Exercise instructions: Check every line of the entries below for the word "section", and copy the ones that have it.

[Stored data]
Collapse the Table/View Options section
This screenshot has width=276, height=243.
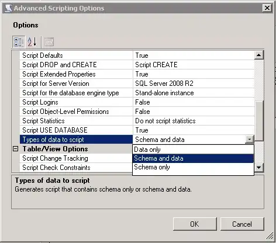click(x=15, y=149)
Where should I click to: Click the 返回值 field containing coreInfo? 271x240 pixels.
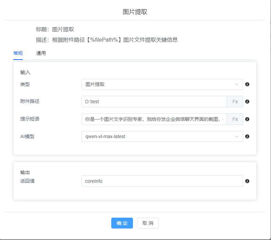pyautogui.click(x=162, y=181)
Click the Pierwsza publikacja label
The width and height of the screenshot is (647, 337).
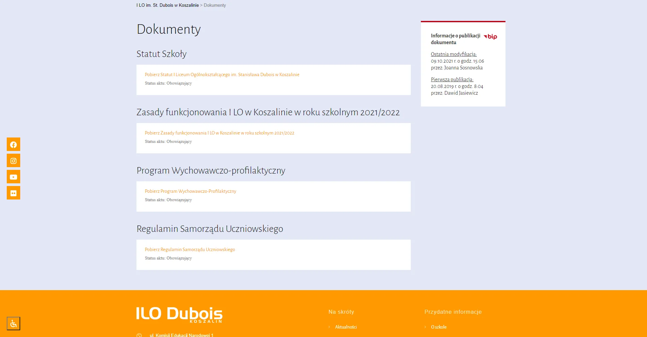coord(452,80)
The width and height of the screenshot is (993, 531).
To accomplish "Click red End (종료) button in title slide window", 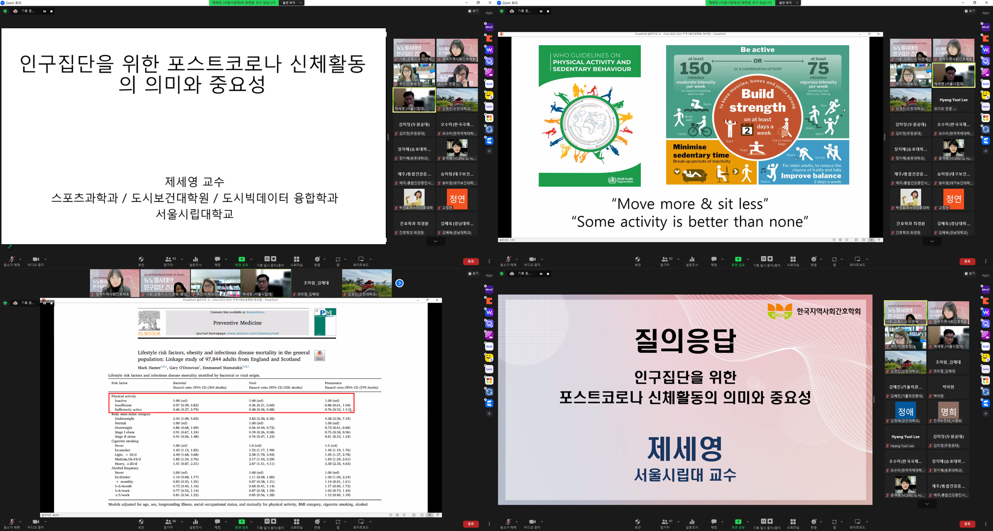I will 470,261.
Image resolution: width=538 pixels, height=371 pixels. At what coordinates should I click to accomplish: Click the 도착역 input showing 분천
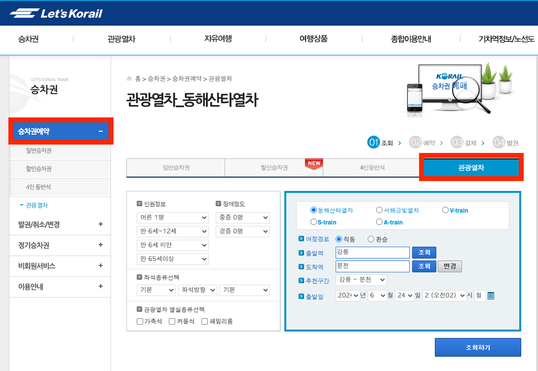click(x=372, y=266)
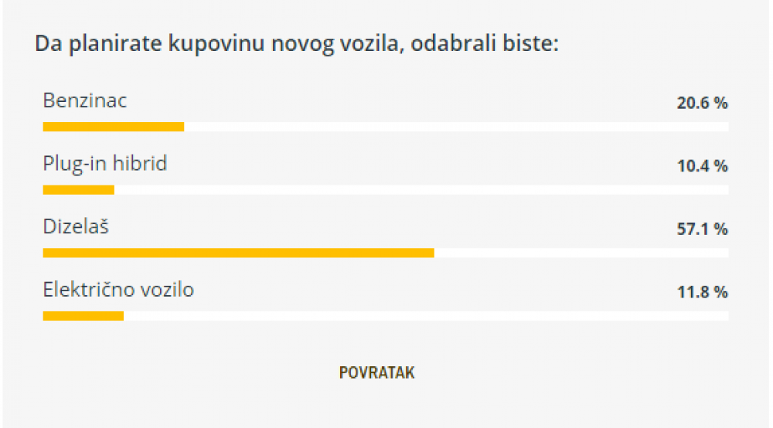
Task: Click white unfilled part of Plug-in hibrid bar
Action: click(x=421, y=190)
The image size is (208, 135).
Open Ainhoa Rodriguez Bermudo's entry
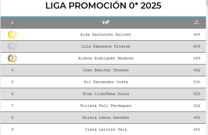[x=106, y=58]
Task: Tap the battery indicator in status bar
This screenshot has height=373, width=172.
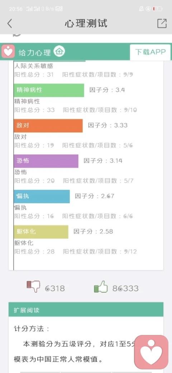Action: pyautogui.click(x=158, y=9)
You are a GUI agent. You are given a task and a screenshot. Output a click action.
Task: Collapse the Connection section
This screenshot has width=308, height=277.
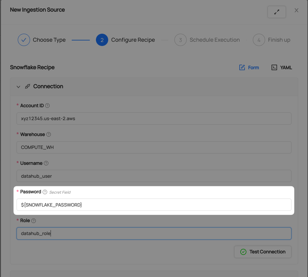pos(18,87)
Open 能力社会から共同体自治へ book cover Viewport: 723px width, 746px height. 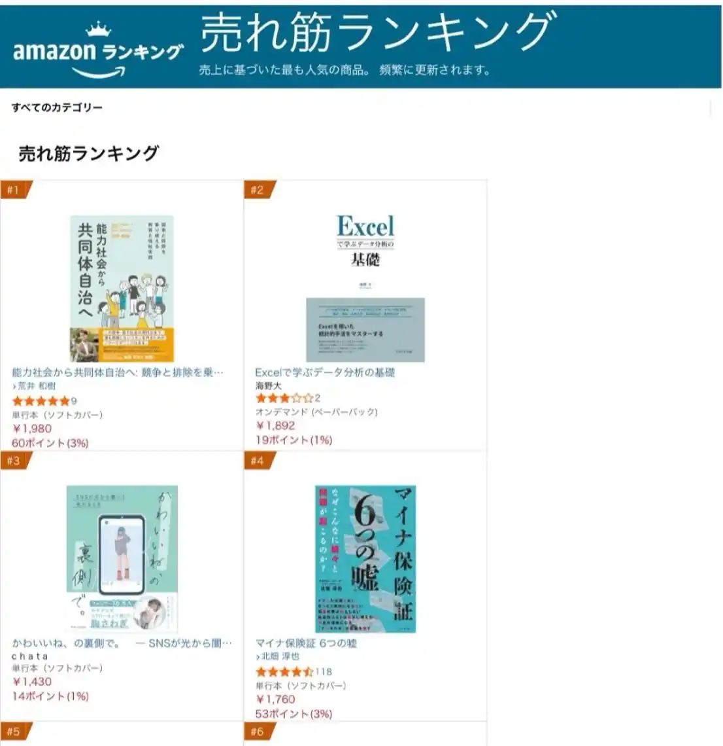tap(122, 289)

Output of the task:
Collapse the Table/View Options section
Task: Collapse the Connection section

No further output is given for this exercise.